There's no ass-smoke-blowing going on over here. I really think I had the most collectively talented inbox in the entire competition and you guys made it impossibly hard to decide. More than anything, I hope you have learned loads, made some new beta and CP connections, and will stay in touch.

At the end of this month, I've got a special surprise planning for all 63 of you. I just need to get the details ironed out first. So stay tuned!


  1. <3 Thank you so much!! You're the best!! :)

  2. You make me wish I'd entered my MS. I want a surprise too! But this project (remember D3?) is due for retirement. Maybe next year I'll have something fresh to submit.

  3. This is so helpful! I didn't enter, but I love reading your thoughts on the elimination process. Helps me learn what to watch out for as a writer. Thank you for sharing!

  4. It was an honor to get picked on by you. A true honor. :)

  5. I so enjoyed reading this! Probably because I enjoy YOU. ;) Extra glad to see two familiar names among your picks. I'm cheering on your team and expecting to see great things (and dozens of bids) come the new year!

  6. Thanks, Dannie! What can I say, it took me too long to figure out how I could do a NA revision I'd be happy with.

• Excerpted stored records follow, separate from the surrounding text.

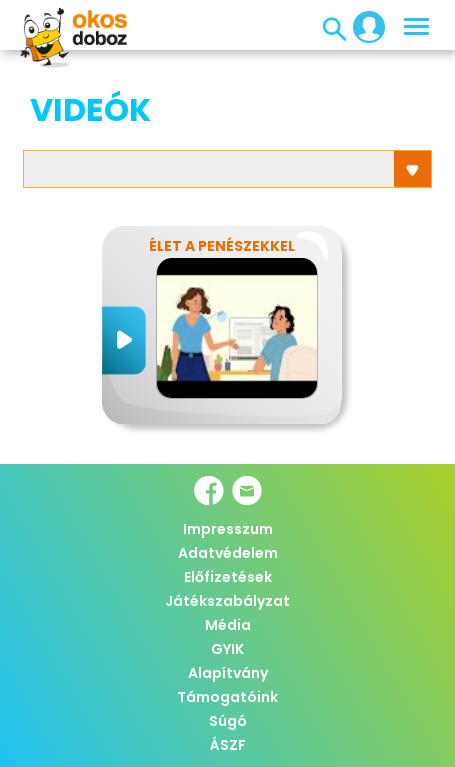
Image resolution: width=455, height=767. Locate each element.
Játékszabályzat (227, 601)
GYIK (227, 649)
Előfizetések (228, 577)
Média (228, 625)
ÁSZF (228, 745)
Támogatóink (227, 697)
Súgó (228, 721)
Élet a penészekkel (222, 246)
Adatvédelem (228, 553)
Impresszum (228, 529)
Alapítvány (228, 673)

    Care to elaborate on the "Dialogue vs Conversation" distinction you mentioned? It's not one I've encountered in those words before.

    1. Sure! So you know how people talk in real life, right? It's very different from the following:
      "Hello, John. How are you today?"
      "I am fine, Max. Thank you for asking."
      If you read that for characters who were two teen boys, you'd probably balk at the lack of authenticity. It sounds fake, like dialogue, as opposed to something like,
      Max tipped his chin toward me. "Hey. All good?"
      I bumped his knuckles with mine. "Straight," I said.
      A little over the top (for the purpose of an example) but it sounds like something two teen boys (at least at my school) would actually say to each other if they were having a conversation in the hallway.

    2. Ahaha. Ok, I totally get it now. On first read I thought you meant "conversation" was bad and "dialogue" was good. This totally makes sense.

      I'd also never encountered the term "filter words" for that thing I always have to revise out of my work. Now I will now use it always.